I'm goin to test the temp sensor by boiling some water, sticking the sensor in and seeing what the car/VCDS think it is.


----------



## brainsurgery (Mar 6, 2007)

Did you ever find the reason for engine running cold? I have the same problem. I have already replaced the thermostat and it didn't help at all.


----------



## nick9one1 (Jan 30, 2013)

nope, still running at bang on 70. even in the warm weather we're getting at the moment. 

I used a thermostat from eurocarparts, my next plan was to buy an official one. 

I replaced the temp sensor too, and again no difference. 

s far as I'm aware there's only the one thermostat that controls the engine temp, and the temp sensor that reads it. 
so it has to be one of the two!


----------



## brainsurgery (Mar 6, 2007)

Actually at the moment we have around 10C outside and the car warms up almost normally. In subzero temps it warms up very slowly and when -20C it warms up only to 66C. If I cover the front mask the car will warm up to 90C even when -25 to -30C but it takes at least half an hour drive. 

I think I have thermostat made for cold climate and it opens at 90C. The thermostat that was replaced was 82C or so.


----------



## lotuselan (Apr 9, 2008)

what is the oil temperature? you can view it on the info screen.
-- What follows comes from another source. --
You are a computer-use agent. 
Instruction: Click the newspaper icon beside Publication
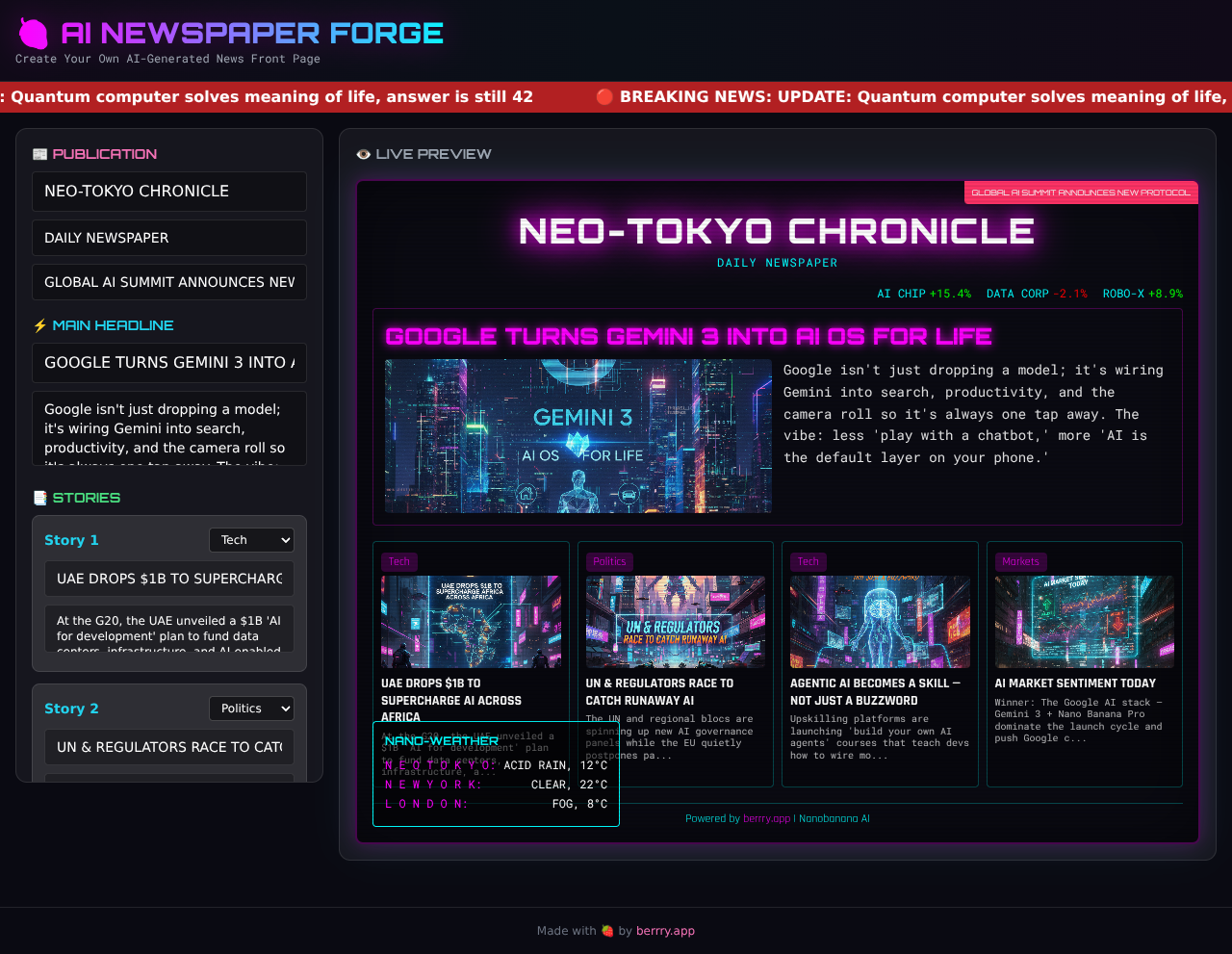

I wouldn't trust the gauge. Use a heat gun or have your shop test actual temperatures. Either that or wait till summer and see what it reads.


----------



## Gryphon001 (Apr 25, 2008)

Your thermostat is getting stuck open. Had the same issue earlier... Major PITA.


----------



## VWAddict (Jun 12, 1999)

Ponto said:


> Doubtful that is the issue, we have been at -25 up here and cars will still get to tempurature... *Assuming you hoon. INCESSANTLY!*


 FIFY. :laugh:


----------



## hobezw (Sep 29, 2013)

Have you manage to solve the problem?
I have the same issue with my TT..


----------



## Ponto (Jan 11, 2012)

VWAddict said:


> FIFY. :laugh:


So that is why my car is always nice and warm. Never need cardboard in the grill, I just fill it with snow. :laugh:


----------



## TurboMan[slo] (Feb 5, 2014)

nick9one1 said:


> I know the TFSi takes a little while longer than your average engine to warm up... something to do with the direct injection I think..
> 
> But I've noticed mine is only getting close to 90 after a 40 min drive on A roads (my daily commute).
> In fact, the needle never gets quite to 90 and always sits where it is on the pic below ..
> ...




had the exact same problem on golf gti 2005 dsg. i changed the termostat and everything else was in order, everything was checked but the problem persisted.

took one hour to get to 90c degrees, and cooled down to 70c degrees on declines. 

at first at service no one could tell me what could be wrong. 

but then it turns out, *the 2.0tfsi engine with dsg has 3 thermostats.*

- the "main" one 
- one for turbo 
- one for transmission (dont know if manual transmission has one)

after they replaced the other two thermostats, everything was fine.


the temperature needle now gets to 90c degrees in 8 minutes (outside temp was -2c degrees) and stays on 90c no mather what, even if i go downhill on a decline.


this is the termostat for turbo and transmission (each takes one)


http://www.ecstuning.com/Search/Transmission_Thermostat/ES382259/














> Transmission Cooler Thermostat
> 
> In line thermostat leading to the trans fluid cooler
> 
> In order for your transmission fluid to warm itself to operating temperature under extreme cold conditions this thermostat may remain closed until coolant reaches a certain temperature. This thermostat is located in the main line leading to the transmission oil cooler assembly.


----------



## message_by_bike (Jan 28, 2014)

This describes my issue to the "t" does anyone have some DIY tips for the replacement of both sensors (turbo, dsg)?
Thanks all
I'm not even sure where they live??


----------